### Task requirements:
A word-for-word transcription of every record is needed.
────
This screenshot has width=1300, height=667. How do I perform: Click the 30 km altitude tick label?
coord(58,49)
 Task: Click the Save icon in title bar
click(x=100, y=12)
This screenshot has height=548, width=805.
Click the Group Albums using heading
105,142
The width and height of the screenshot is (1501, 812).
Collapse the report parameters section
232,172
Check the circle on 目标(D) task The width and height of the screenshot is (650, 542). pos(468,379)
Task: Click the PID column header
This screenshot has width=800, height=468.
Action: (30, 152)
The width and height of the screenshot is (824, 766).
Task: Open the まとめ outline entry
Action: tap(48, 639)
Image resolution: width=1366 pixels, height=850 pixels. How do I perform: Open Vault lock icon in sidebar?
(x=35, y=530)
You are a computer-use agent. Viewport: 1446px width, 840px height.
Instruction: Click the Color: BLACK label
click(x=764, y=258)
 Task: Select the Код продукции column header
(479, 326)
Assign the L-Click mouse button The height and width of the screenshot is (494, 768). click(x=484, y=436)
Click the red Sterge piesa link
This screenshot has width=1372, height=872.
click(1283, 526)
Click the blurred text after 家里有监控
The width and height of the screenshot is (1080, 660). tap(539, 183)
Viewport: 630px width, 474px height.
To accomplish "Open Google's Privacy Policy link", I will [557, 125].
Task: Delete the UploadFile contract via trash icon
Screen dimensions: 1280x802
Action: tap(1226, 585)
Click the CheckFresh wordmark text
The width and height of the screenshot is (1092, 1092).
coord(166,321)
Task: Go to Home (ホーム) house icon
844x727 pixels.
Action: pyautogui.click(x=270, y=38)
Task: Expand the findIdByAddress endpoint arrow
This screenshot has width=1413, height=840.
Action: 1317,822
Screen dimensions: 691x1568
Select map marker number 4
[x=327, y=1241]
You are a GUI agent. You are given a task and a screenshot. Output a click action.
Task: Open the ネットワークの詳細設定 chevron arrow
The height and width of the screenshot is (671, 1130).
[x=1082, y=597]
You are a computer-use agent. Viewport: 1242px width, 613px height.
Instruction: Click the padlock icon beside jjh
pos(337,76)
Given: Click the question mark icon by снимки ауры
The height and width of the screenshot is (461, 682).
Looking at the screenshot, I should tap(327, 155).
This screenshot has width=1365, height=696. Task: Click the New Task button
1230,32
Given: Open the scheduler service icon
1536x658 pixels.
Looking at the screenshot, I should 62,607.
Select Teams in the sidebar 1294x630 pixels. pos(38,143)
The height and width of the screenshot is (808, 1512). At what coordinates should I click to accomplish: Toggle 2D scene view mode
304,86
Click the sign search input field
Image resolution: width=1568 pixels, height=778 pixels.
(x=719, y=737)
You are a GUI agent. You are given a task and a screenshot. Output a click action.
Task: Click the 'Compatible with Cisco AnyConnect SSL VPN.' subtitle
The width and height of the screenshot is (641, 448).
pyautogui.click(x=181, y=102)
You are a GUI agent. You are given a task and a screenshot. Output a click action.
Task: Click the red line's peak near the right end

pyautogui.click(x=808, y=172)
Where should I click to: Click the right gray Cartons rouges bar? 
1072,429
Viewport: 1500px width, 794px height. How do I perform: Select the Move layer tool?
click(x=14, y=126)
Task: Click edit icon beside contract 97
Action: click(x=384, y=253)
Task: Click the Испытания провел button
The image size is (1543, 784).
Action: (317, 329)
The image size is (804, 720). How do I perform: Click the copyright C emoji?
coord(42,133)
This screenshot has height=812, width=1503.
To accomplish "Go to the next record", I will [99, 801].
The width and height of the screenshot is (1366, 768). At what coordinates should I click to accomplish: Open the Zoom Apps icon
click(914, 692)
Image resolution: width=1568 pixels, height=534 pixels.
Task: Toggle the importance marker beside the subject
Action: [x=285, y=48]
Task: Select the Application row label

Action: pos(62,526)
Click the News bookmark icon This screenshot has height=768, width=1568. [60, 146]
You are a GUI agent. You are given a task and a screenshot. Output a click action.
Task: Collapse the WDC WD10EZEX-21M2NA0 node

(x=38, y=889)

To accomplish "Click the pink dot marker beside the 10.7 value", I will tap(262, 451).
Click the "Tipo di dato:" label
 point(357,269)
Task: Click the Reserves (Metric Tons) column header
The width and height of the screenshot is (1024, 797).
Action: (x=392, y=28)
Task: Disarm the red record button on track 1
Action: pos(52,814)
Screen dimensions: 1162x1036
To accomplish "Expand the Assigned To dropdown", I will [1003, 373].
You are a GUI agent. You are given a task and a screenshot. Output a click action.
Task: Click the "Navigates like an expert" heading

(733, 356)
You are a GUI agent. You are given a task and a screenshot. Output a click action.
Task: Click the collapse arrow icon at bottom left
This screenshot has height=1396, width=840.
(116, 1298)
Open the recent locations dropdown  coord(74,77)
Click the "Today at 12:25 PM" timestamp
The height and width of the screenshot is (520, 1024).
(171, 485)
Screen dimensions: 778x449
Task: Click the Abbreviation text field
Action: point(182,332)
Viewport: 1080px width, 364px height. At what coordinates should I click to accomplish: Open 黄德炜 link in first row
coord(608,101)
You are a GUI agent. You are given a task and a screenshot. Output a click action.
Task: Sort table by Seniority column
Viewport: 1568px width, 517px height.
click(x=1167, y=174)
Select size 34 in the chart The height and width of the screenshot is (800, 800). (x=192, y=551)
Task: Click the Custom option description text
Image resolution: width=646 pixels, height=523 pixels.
────
### Exercise answer:
This screenshot has width=1300, height=667. How do I perform: Click the 30 km altitude tick label?
coord(58,49)
 Task: Click the Save icon in title bar
click(x=100, y=12)
This screenshot has height=548, width=805.
Click the Group Albums using heading
105,142
The width and height of the screenshot is (1501, 812).
Collapse the report parameters section
232,172
Check the circle on 目标(D) task The width and height of the screenshot is (650, 542). pos(468,379)
Task: Click the PID column header
This screenshot has width=800, height=468.
Action: (30, 152)
The width and height of the screenshot is (824, 766).
Task: Open the まとめ outline entry
Action: tap(48, 639)
Image resolution: width=1366 pixels, height=850 pixels. How do I perform: Open Vault lock icon in sidebar?
(x=35, y=530)
You are a computer-use agent. Viewport: 1446px width, 840px height.
Instruction: Click the Color: BLACK label
click(x=764, y=258)
 Task: Select the Код продукции column header
(479, 326)
Assign the L-Click mouse button The height and width of the screenshot is (494, 768). click(x=484, y=436)
Click the red Sterge piesa link
This screenshot has width=1372, height=872.
click(1283, 526)
Click the blurred text after 家里有监控
The width and height of the screenshot is (1080, 660). tap(539, 183)
Viewport: 630px width, 474px height.
To accomplish "Open Google's Privacy Policy link", I will [557, 125].
Task: Delete the UploadFile contract via trash icon
Screen dimensions: 1280x802
Action: tap(1226, 585)
Click the CheckFresh wordmark text
The width and height of the screenshot is (1092, 1092).
coord(166,321)
Task: Go to Home (ホーム) house icon
844x727 pixels.
Action: pyautogui.click(x=270, y=38)
Task: Expand the findIdByAddress endpoint arrow
This screenshot has width=1413, height=840.
Action: 1317,822
Screen dimensions: 691x1568
Select map marker number 4
[x=327, y=1241]
You are a GUI agent. You are given a task and a screenshot. Output a click action.
Task: Open the ネットワークの詳細設定 chevron arrow
The height and width of the screenshot is (671, 1130).
[x=1082, y=597]
You are a computer-use agent. Viewport: 1242px width, 613px height.
Instruction: Click the padlock icon beside jjh
pos(337,76)
Given: Click the question mark icon by снимки ауры
The height and width of the screenshot is (461, 682).
Looking at the screenshot, I should tap(327, 155).
This screenshot has width=1365, height=696. Task: Click the New Task button
1230,32
Given: Open the scheduler service icon
1536x658 pixels.
Looking at the screenshot, I should 62,607.
Select Teams in the sidebar 1294x630 pixels. pos(38,143)
The height and width of the screenshot is (808, 1512). At what coordinates should I click to accomplish: Toggle 2D scene view mode
304,86
Click the sign search input field
Image resolution: width=1568 pixels, height=778 pixels.
(x=719, y=737)
You are a GUI agent. You are given a task and a screenshot. Output a click action.
Task: Click the 'Compatible with Cisco AnyConnect SSL VPN.' subtitle
The width and height of the screenshot is (641, 448).
pyautogui.click(x=181, y=102)
You are a GUI agent. You are given a task and a screenshot. Output a click action.
Task: Click the red line's peak near the right end

pyautogui.click(x=808, y=172)
Where should I click to: Click the right gray Cartons rouges bar? 
1072,429
Viewport: 1500px width, 794px height. How do I perform: Select the Move layer tool?
click(x=14, y=126)
Task: Click edit icon beside contract 97
Action: click(x=384, y=253)
Task: Click the Испытания провел button
The image size is (1543, 784).
Action: (317, 329)
The image size is (804, 720). How do I perform: Click the copyright C emoji?
coord(42,133)
This screenshot has height=812, width=1503.
To accomplish "Go to the next record", I will [99, 801].
The width and height of the screenshot is (1366, 768). At what coordinates should I click to accomplish: Open the Zoom Apps icon
click(914, 692)
Image resolution: width=1568 pixels, height=534 pixels.
Task: Toggle the importance marker beside the subject
Action: [x=285, y=48]
Task: Select the Application row label

Action: pos(62,526)
Click the News bookmark icon This screenshot has height=768, width=1568. [60, 146]
You are a GUI agent. You are given a task and a screenshot. Output a click action.
Task: Collapse the WDC WD10EZEX-21M2NA0 node

(x=38, y=889)

To accomplish "Click the pink dot marker beside the 10.7 value", I will tap(262, 451).
Click the "Tipo di dato:" label
 point(357,269)
Task: Click the Reserves (Metric Tons) column header
The width and height of the screenshot is (1024, 797).
Action: (x=392, y=28)
Task: Disarm the red record button on track 1
Action: pos(52,814)
Screen dimensions: 1162x1036
To accomplish "Expand the Assigned To dropdown", I will [1003, 373].
You are a GUI agent. You are given a task and a screenshot. Output a click action.
Task: Click the "Navigates like an expert" heading

(733, 356)
You are a GUI agent. You are given a task and a screenshot. Output a click action.
Task: Click the collapse arrow icon at bottom left
This screenshot has height=1396, width=840.
(116, 1298)
Open the recent locations dropdown  coord(74,77)
Click the "Today at 12:25 PM" timestamp
The height and width of the screenshot is (520, 1024).
(171, 485)
Screen dimensions: 778x449
Task: Click the Abbreviation text field
Action: point(182,332)
Viewport: 1080px width, 364px height. At what coordinates should I click to accomplish: Open 黄德炜 link in first row
coord(608,101)
You are a GUI agent. You are given a task and a screenshot. Output a click action.
Task: Sort table by Seniority column
Viewport: 1568px width, 517px height.
click(x=1167, y=174)
Select size 34 in the chart The height and width of the screenshot is (800, 800). (x=192, y=551)
Task: Click the Custom option description text
Image resolution: width=646 pixels, height=523 pixels.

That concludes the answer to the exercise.